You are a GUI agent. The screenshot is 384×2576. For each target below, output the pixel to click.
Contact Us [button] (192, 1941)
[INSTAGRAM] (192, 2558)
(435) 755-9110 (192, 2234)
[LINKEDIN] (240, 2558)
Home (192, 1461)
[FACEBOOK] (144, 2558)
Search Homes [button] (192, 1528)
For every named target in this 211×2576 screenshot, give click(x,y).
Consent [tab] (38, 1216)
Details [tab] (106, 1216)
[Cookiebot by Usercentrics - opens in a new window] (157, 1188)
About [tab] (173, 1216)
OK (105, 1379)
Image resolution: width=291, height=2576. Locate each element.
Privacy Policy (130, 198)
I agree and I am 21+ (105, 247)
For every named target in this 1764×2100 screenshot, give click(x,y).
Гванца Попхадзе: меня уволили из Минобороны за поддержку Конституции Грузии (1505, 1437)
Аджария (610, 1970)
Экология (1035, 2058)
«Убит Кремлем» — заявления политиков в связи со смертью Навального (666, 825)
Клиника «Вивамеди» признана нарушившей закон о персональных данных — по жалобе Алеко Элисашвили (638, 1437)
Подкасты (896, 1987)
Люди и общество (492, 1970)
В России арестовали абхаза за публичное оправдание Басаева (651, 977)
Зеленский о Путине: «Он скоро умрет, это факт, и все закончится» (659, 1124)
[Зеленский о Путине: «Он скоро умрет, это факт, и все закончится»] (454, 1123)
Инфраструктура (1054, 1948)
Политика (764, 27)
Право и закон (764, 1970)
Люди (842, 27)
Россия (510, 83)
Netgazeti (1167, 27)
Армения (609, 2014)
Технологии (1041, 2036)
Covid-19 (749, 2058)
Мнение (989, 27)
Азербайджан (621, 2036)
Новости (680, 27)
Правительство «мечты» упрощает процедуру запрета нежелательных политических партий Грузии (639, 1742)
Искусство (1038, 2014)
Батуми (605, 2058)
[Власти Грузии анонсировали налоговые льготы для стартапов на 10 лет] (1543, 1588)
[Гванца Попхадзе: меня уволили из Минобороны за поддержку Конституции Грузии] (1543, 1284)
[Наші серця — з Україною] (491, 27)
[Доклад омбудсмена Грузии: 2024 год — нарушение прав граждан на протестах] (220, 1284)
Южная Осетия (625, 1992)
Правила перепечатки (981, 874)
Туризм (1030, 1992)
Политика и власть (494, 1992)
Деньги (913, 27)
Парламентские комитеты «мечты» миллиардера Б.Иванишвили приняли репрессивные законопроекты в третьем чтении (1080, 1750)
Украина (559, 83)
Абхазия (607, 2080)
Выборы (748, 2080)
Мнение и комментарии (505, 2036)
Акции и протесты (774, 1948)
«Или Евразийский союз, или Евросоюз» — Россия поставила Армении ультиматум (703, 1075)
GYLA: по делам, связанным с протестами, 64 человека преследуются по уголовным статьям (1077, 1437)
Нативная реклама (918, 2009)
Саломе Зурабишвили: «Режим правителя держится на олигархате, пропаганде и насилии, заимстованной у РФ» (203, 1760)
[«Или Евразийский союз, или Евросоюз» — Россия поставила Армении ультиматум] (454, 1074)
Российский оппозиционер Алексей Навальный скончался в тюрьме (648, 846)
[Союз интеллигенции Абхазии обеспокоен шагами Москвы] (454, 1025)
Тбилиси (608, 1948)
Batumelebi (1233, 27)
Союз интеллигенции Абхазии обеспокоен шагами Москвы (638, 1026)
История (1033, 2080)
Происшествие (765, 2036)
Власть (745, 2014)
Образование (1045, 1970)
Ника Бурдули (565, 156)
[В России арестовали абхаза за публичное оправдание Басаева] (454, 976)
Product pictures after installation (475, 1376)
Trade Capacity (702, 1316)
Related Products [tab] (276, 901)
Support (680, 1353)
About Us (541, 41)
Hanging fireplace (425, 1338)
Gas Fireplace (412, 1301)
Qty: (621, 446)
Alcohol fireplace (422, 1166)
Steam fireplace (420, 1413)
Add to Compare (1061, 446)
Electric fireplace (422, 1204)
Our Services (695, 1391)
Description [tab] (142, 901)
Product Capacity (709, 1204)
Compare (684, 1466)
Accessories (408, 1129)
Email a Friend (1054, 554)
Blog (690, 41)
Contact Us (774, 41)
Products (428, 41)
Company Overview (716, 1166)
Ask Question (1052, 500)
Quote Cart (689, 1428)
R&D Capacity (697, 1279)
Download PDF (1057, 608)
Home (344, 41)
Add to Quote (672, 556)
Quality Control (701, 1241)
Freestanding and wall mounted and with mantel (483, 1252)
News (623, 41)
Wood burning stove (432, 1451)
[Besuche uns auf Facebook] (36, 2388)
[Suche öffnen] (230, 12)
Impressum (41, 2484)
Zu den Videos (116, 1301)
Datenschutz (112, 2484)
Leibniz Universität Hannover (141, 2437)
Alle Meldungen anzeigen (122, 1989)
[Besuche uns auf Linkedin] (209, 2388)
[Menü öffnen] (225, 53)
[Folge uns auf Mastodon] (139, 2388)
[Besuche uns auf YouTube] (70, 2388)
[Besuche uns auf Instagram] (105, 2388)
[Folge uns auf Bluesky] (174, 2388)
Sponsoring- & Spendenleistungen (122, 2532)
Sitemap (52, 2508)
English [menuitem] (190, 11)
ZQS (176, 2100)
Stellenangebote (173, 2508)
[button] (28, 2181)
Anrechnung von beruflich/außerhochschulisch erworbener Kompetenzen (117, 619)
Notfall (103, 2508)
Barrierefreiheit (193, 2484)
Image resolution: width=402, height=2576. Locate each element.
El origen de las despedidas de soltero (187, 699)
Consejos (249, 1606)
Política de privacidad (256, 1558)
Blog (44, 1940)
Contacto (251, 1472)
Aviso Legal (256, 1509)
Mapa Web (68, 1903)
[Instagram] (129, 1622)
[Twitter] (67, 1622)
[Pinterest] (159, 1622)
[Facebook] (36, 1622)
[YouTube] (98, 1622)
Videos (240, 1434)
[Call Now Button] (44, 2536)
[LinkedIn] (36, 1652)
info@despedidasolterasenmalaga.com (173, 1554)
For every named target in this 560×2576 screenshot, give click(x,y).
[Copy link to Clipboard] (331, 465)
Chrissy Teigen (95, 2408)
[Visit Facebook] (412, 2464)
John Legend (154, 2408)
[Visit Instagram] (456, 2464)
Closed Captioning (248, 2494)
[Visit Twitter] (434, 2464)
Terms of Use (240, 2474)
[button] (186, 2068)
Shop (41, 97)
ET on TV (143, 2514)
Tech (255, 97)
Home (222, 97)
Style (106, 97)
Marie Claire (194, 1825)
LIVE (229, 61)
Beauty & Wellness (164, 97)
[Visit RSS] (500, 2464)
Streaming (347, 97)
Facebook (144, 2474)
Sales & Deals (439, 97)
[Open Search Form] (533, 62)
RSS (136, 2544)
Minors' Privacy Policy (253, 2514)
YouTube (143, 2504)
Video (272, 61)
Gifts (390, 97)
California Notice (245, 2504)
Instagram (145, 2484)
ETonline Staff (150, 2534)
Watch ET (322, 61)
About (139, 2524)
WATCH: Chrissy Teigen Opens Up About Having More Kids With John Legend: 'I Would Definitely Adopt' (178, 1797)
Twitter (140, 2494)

:::

◆ WORK INSTRUCTIONS ◆
Write out all the entries exactly.

◆ RESULT OF THIS TASK ◆
You are a GUI agent. The screenshot is 384×2576. For each target below, output the pixel to click.
Contact Us [button] (192, 1941)
[INSTAGRAM] (192, 2558)
(435) 755-9110 (192, 2234)
[LINKEDIN] (240, 2558)
Home (192, 1461)
[FACEBOOK] (144, 2558)
Search Homes [button] (192, 1528)
For every named target in this 211×2576 screenshot, give click(x,y).
Consent [tab] (38, 1216)
Details [tab] (106, 1216)
[Cookiebot by Usercentrics - opens in a new window] (157, 1188)
About [tab] (173, 1216)
OK (105, 1379)
Image resolution: width=291, height=2576. Locate each element.
Privacy Policy (130, 198)
I agree and I am 21+ (105, 247)
For every named target in this 1764×2100 screenshot, give click(x,y).
Гванца Попхадзе: меня уволили из Минобороны за поддержку Конституции Грузии (1505, 1437)
Аджария (610, 1970)
Экология (1035, 2058)
«Убит Кремлем» — заявления политиков в связи со смертью Навального (666, 825)
Клиника «Вивамеди» признана нарушившей закон о персональных данных — по жалобе Алеко Элисашвили (638, 1437)
Подкасты (896, 1987)
Люди и общество (492, 1970)
В России арестовали абхаза за публичное оправдание Басаева (651, 977)
Зеленский о Путине: «Он скоро умрет, это факт, и все закончится» (659, 1124)
[Зеленский о Путине: «Он скоро умрет, это факт, и все закончится»] (454, 1123)
Инфраструктура (1054, 1948)
Политика (764, 27)
Право и закон (764, 1970)
Люди (842, 27)
Россия (510, 83)
Netgazeti (1167, 27)
Армения (609, 2014)
Технологии (1041, 2036)
Covid-19 (749, 2058)
Мнение (989, 27)
Азербайджан (621, 2036)
Новости (680, 27)
Правительство «мечты» упрощает процедуру запрета нежелательных политических партий Грузии (639, 1742)
Искусство (1038, 2014)
Батуми (605, 2058)
[Власти Грузии анонсировали налоговые льготы для стартапов на 10 лет] (1543, 1588)
[Гванца Попхадзе: меня уволили из Минобороны за поддержку Конституции Грузии] (1543, 1284)
[Наші серця — з Україною] (491, 27)
[Доклад омбудсмена Грузии: 2024 год — нарушение прав граждан на протестах] (220, 1284)
Южная Осетия (625, 1992)
Правила перепечатки (981, 874)
Туризм (1030, 1992)
Политика и власть (494, 1992)
Деньги (913, 27)
Парламентские комитеты «мечты» миллиардера Б.Иванишвили приняли репрессивные законопроекты в третьем чтении (1080, 1750)
Украина (559, 83)
Абхазия (607, 2080)
Выборы (748, 2080)
Мнение и комментарии (505, 2036)
Акции и протесты (774, 1948)
«Или Евразийский союз, или Евросоюз» — Россия поставила Армении ультиматум (703, 1075)
GYLA: по делам, связанным с протестами, 64 человека преследуются по уголовным статьям (1077, 1437)
Нативная реклама (918, 2009)
Саломе Зурабишвили: «Режим правителя держится на олигархате, пропаганде и насилии, заимстованной у РФ» (203, 1760)
[«Или Евразийский союз, или Евросоюз» — Россия поставила Армении ультиматум] (454, 1074)
Российский оппозиционер Алексей Навальный скончался в тюрьме (648, 846)
[Союз интеллигенции Абхазии обеспокоен шагами Москвы] (454, 1025)
Тбилиси (608, 1948)
Batumelebi (1233, 27)
Союз интеллигенции Абхазии обеспокоен шагами Москвы (638, 1026)
История (1033, 2080)
Происшествие (765, 2036)
Власть (745, 2014)
Образование (1045, 1970)
Ника Бурдули (565, 156)
[В России арестовали абхаза за публичное оправдание Басаева] (454, 976)
Product pictures after installation (475, 1376)
Trade Capacity (702, 1316)
Related Products [tab] (276, 901)
Support (680, 1353)
About Us (541, 41)
Hanging fireplace (425, 1338)
Gas Fireplace (412, 1301)
Qty: (621, 446)
Alcohol fireplace (422, 1166)
Steam fireplace (420, 1413)
Add to Compare (1061, 446)
Electric fireplace (422, 1204)
Our Services (695, 1391)
Description [tab] (142, 901)
Product Capacity (709, 1204)
Compare (684, 1466)
Accessories (408, 1129)
Email a Friend (1054, 554)
Blog (690, 41)
Contact Us (774, 41)
Products (428, 41)
Company Overview (716, 1166)
Ask Question (1052, 500)
Quote Cart (689, 1428)
R&D Capacity (697, 1279)
Download PDF (1057, 608)
Home (344, 41)
Add to Quote (672, 556)
Quality Control (701, 1241)
Freestanding and wall mounted and with mantel (483, 1252)
News (623, 41)
Wood burning stove (432, 1451)
[Besuche uns auf Facebook] (36, 2388)
[Suche öffnen] (230, 12)
Impressum (41, 2484)
Zu den Videos (116, 1301)
Datenschutz (112, 2484)
Leibniz Universität Hannover (141, 2437)
Alle Meldungen anzeigen (122, 1989)
[Besuche uns auf Linkedin] (209, 2388)
[Menü öffnen] (225, 53)
[Folge uns auf Mastodon] (139, 2388)
[Besuche uns auf YouTube] (70, 2388)
[Besuche uns auf Instagram] (105, 2388)
[Folge uns auf Bluesky] (174, 2388)
Sponsoring- & Spendenleistungen (122, 2532)
Sitemap (52, 2508)
English [menuitem] (190, 11)
ZQS (176, 2100)
Stellenangebote (173, 2508)
[button] (28, 2181)
Anrechnung von beruflich/außerhochschulisch erworbener Kompetenzen (117, 619)
Notfall (103, 2508)
Barrierefreiheit (193, 2484)
Image resolution: width=402, height=2576. Locate each element.
El origen de las despedidas de soltero (187, 699)
Consejos (249, 1606)
Política de privacidad (256, 1558)
Blog (44, 1940)
Contacto (251, 1472)
Aviso Legal (256, 1509)
Mapa Web (68, 1903)
[Instagram] (129, 1622)
[Twitter] (67, 1622)
[Pinterest] (159, 1622)
[Facebook] (36, 1622)
[YouTube] (98, 1622)
Videos (240, 1434)
[Call Now Button] (44, 2536)
[LinkedIn] (36, 1652)
info@despedidasolterasenmalaga.com (173, 1554)
For every named target in this 560×2576 screenshot, give click(x,y).
[Copy link to Clipboard] (331, 465)
Chrissy Teigen (95, 2408)
[Visit Facebook] (412, 2464)
John Legend (154, 2408)
[Visit Instagram] (456, 2464)
Closed Captioning (248, 2494)
[Visit Twitter] (434, 2464)
Terms of Use (240, 2474)
[button] (186, 2068)
Shop (41, 97)
ET on TV (143, 2514)
Tech (255, 97)
Home (222, 97)
Style (106, 97)
Marie Claire (194, 1825)
LIVE (229, 61)
Beauty & Wellness (164, 97)
[Visit RSS] (500, 2464)
Streaming (347, 97)
Facebook (144, 2474)
Sales & Deals (439, 97)
[Open Search Form] (533, 62)
RSS (136, 2544)
Minors' Privacy Policy (253, 2514)
YouTube (143, 2504)
Video (272, 61)
Gifts (390, 97)
California Notice (245, 2504)
Instagram (145, 2484)
ETonline Staff (150, 2534)
Watch ET (322, 61)
About (139, 2524)
WATCH: Chrissy Teigen Opens Up About Having More Kids With John Legend: 'I Would Definitely Adopt' (178, 1797)
Twitter (140, 2494)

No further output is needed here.